Capofila e referente di questo progetto è T-Systems e ad Augusto Coriglioni, responsabile business della società in Italia, abbiamo chiesto un colloquio con l’obiettivo di approfondire le caratteristiche dell’esperienza in Germania e di analizzare le possibili sinergie con i progetti necessari per la Milano dell’Expo.
“L’Expo 2015 – ha esordito Coriglioni – è senza dubbio una grande opportunità attraverso la quale è possibile che realtà di ogni dimensione possano essere protagoniste per raggiungere un obiettivo comune: creare un’infrastruttura funzionale, che resti anche dopo l’evento”.
Sicuramente Friedrichshafen rappresenta oggi il fiore all’occhiello dell’esperienza T-Systems e di Deutsche Telekom, che ha però nel suo carnet altri interventi altrettanto significativi nell’ambito dell’infomobilità e che mostrano analogie ancora più marcate con quanto serve e servirà a Milano in vista del 2015.

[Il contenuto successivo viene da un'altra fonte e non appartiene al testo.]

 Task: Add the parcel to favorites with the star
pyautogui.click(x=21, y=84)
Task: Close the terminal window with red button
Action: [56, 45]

“Mi riferisco ad esempio alla gestione della mobilità ad Hannover. Hannover è una città che vive di fiere e che durante tutto l’anno affronta le stesse problematiche che investiranno Milano tra sei anni. Ma non solo. Già oggi l’area milanese dispone di un patrimonio rilevante quale il nuovo polo fieristico di Rho che coinvolge una vasta zona del territorio che impatta più Comuni. Si tratta di consentire ai visitatori di arrivare in città, parcheggiare, circolare senza problemi di traffico: in sintesi estrema, di rendere fruibile una città adeguando la disponibilità dei servizi in tempo reale”.
Un esempio concreto? A seconda dei flussi di traffico, la circolazione sulle sei corsie della tangenziale viene consentita in un senso o nell’altro, così da far fluire i veicoli senza ingorghi, segnalando, con estrema precisione, anche l’ubicazione dei parcheggi più vicini e la disponibilità di posti auto per ciascuno.

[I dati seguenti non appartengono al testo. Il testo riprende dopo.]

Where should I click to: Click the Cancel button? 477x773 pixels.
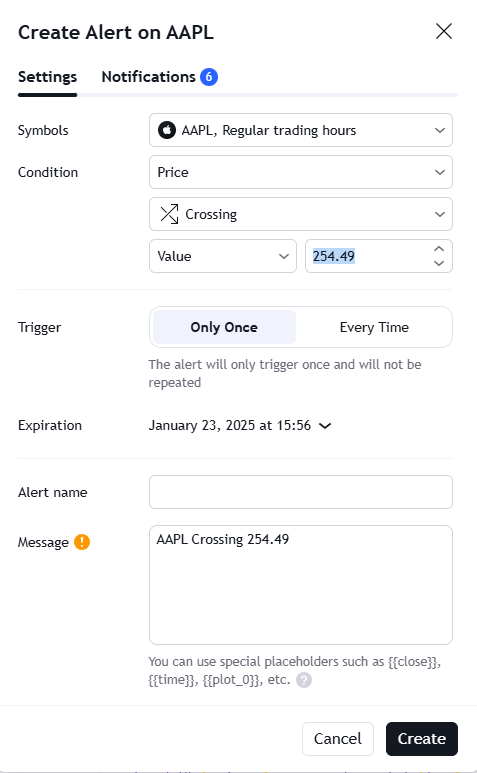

In tutto questo c’è, sicuramente, un ruolo determinante della tecnologia, che, tuttavia, secondo Coriglioni, non è l’unico ingrediente necessario.
“Sono convinto – prosegue – che i veri problemi siano in realtà culturali. Le tecnologie ci sono. Si tratta di implementarle e farle funzionare in base allo scopo e agli obiettivi. Impossibile, se manca la capacità o la volontà di creare tavoli comuni, ai quali si siedano soggetti intenzionati a lavorare su obiettivi di medio e lungo periodo”.

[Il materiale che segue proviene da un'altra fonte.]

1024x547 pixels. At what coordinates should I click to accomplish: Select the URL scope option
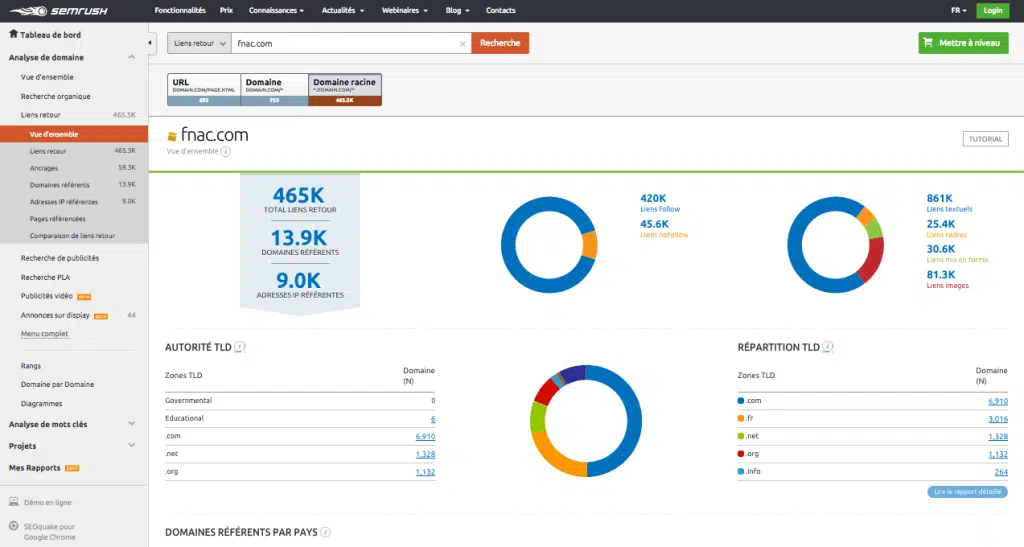pos(204,88)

Coriglioni è convinto della necessità di un approccio sistemico al progetto Expo che vada oltre il 2015 come data finale di un percorso che può fin d’ora essere avviato per testare soluzioni innovative ed efficienti volte a migliorare quotidianamente la fruibilità dei servizi che la Fiera offre agli utenti durante gli eventi espositivi che ospita nel corso dell’anno.
“Cercare di risolvere i problemi separatamente è complicato e il rischio di insuccesso è piuttosto elevato”.
C’è dunque un modello tedesco al quale fare riferimento?
“Di certo in Germania la scelta di scegliere un interlocutore forte per discutere con i diversi soggetti interessati al progetto nel suo insieme è risultata premiante. Noi, poi, ci siamo mossi da main contractor, coinvolgendo di volta in volta altri soggetti e altri partner in grado di esprimere competenze specifiche. Penso, ad esempio, a una Philips, fondamentale per tutto quanto riguarda le soluzioni di telemedicina e di tele diagnostica”.
Fondamentale, dunque, è la volontà di creare un tavolo di lavoro?
“Senza dubbio. Soprattutto, in questa fase, bisogna liberarsi dal vincolo che il budegt disponibile per questa tipologia di investimenti diventi ostacolo all’innovazione. In questa fase devono esserci tutti e mi riferisco agli Enti Locali e Centralima anche alle case automobilistiche, ai tassisti, all’Anas, alle Autostrade.
Credo che sia una questione di volontà, ma anche di coraggio, perché è il momento di rendersi conto che l’area di Milano, Fiera inclusa, oggi ha una serie di problemi legati alla mobilità che devono essere risolti a prescindere dall’Expo. Perché dunque non lavorare in un’ottica di più ampio respiro?”.